■ **Task material**
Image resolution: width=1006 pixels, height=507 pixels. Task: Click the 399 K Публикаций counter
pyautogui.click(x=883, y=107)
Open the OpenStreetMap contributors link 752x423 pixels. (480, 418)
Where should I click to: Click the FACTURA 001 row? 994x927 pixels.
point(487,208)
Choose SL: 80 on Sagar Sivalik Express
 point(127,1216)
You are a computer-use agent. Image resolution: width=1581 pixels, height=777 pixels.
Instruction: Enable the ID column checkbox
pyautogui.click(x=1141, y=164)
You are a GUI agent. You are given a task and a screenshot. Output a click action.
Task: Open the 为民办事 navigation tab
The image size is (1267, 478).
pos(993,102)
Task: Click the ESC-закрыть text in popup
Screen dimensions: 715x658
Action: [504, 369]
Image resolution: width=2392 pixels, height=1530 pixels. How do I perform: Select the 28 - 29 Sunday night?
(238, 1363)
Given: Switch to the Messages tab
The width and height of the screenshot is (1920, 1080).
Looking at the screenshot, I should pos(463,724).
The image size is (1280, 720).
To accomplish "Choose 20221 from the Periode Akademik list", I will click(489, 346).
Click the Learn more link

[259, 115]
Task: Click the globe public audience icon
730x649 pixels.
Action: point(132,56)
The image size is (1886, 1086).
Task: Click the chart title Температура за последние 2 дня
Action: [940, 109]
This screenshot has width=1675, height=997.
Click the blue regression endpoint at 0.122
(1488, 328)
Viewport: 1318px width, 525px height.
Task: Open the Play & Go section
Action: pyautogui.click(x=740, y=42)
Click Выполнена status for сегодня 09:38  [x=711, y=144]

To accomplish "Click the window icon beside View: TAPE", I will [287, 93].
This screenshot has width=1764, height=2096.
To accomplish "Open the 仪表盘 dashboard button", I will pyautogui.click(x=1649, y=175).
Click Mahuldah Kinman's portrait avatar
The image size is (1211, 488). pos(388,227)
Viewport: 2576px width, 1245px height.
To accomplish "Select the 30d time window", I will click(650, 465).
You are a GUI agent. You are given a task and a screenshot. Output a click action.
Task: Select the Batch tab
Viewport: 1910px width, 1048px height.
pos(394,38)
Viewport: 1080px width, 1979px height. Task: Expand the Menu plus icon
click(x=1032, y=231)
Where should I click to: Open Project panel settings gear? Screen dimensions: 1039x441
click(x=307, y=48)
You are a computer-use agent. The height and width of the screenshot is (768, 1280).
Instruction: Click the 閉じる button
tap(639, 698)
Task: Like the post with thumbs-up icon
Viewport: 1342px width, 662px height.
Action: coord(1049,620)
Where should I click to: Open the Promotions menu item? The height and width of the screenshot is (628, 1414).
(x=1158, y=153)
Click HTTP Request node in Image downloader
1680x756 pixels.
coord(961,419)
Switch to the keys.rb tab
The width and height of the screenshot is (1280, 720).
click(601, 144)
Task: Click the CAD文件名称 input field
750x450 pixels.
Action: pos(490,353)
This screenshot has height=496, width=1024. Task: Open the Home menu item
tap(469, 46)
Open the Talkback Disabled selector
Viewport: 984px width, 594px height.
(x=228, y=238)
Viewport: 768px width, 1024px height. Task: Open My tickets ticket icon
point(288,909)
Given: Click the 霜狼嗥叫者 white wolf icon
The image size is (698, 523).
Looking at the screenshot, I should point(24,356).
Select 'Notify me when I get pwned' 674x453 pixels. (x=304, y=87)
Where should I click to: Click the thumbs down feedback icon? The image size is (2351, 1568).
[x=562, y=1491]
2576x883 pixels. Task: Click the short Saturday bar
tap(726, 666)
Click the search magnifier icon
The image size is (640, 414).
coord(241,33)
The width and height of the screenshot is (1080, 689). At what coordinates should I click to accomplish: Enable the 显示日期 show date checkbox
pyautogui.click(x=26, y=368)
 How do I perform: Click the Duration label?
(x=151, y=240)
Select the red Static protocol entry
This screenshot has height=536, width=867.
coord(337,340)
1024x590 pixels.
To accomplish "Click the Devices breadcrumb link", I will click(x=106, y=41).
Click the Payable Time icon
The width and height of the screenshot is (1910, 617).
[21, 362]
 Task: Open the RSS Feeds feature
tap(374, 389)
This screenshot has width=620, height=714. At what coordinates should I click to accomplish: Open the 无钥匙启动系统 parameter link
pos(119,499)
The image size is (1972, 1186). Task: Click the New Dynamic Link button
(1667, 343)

■ **What is asked**
Repeat the records from the line with "Viewport: 2576px width, 1245px height." up to and including the line with "Action: coord(1049,620)", swapping "Batch" for "Stream" and leaving everything else unchanged.

■ **Exercise response**
Viewport: 2576px width, 1245px height.
To accomplish "Select the 30d time window", I will click(650, 465).
You are a GUI agent. You are given a task and a screenshot. Output a click action.
Task: Select the Stream tab
Viewport: 1910px width, 1048px height.
pos(394,38)
Viewport: 1080px width, 1979px height. Task: Expand the Menu plus icon
click(x=1032, y=231)
Where should I click to: Open Project panel settings gear? Screen dimensions: 1039x441
click(x=307, y=48)
You are a computer-use agent. The height and width of the screenshot is (768, 1280).
Instruction: Click the 閉じる button
tap(639, 698)
Task: Like the post with thumbs-up icon
Viewport: 1342px width, 662px height.
Action: coord(1049,620)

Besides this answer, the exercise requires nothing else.